What you are asked to do: Can you arrange the records below as a numbered list, skipping any blank lines and leaving the pictures out?

** BEGIN The data **

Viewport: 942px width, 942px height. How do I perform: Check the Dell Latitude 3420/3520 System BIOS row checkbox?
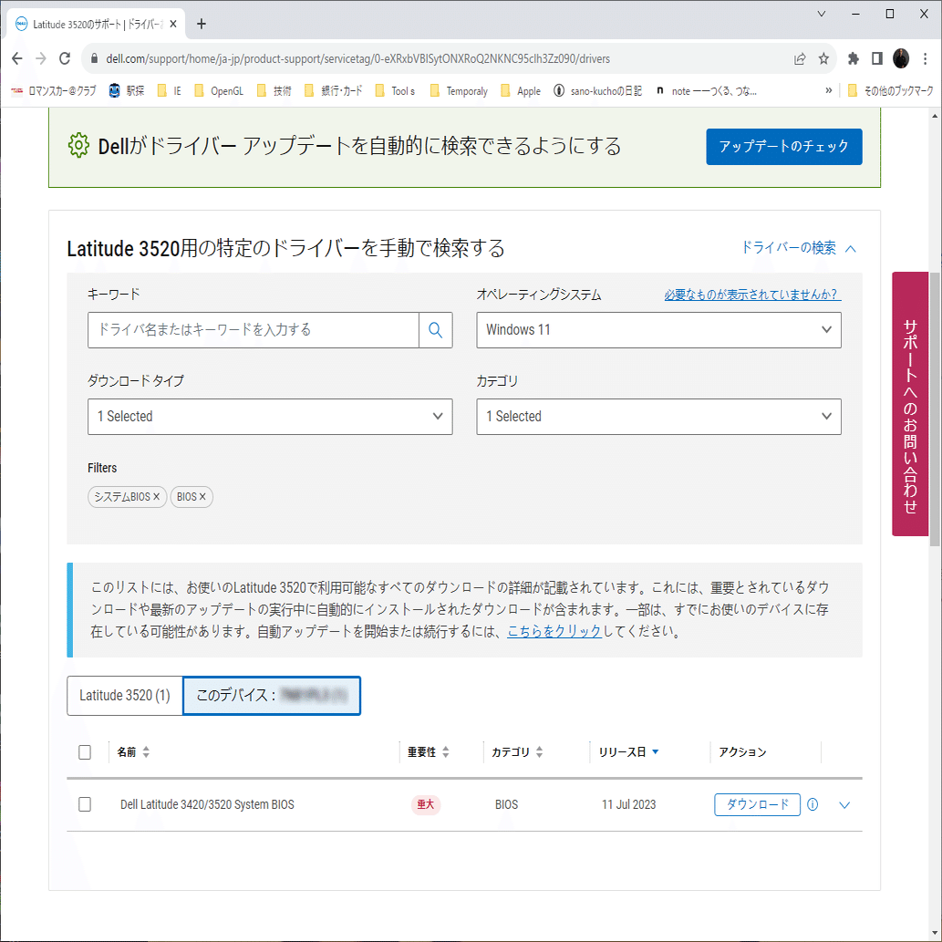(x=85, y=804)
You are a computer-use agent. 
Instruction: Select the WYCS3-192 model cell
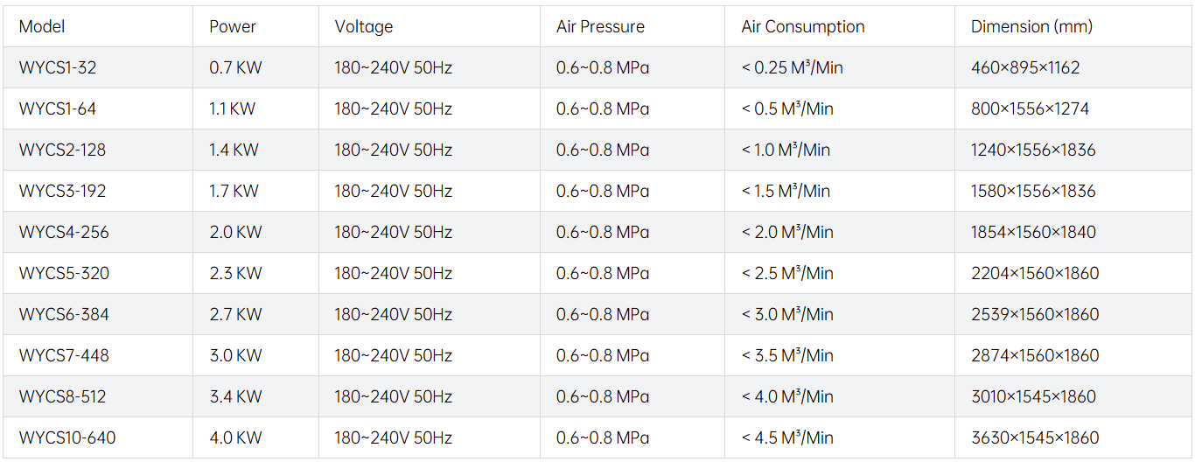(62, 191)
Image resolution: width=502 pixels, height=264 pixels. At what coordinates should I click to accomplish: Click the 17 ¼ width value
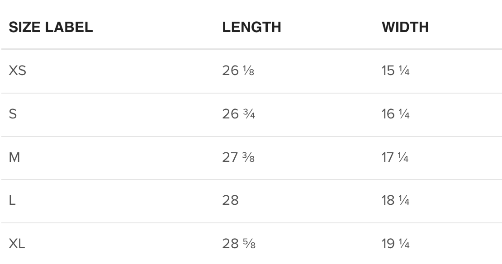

** END The data **

Full response:
1. Viewport: 942px width, 942px height. How do I perform: Check the Dell Latitude 3420/3520 System BIOS row checkbox?
2. (x=85, y=804)
3. You are a computer-use agent. 
4. Instruction: Select the WYCS3-192 model cell
5. (62, 191)
6. Image resolution: width=502 pixels, height=264 pixels. At what coordinates should I click to accomplish: Click the 17 ¼ width value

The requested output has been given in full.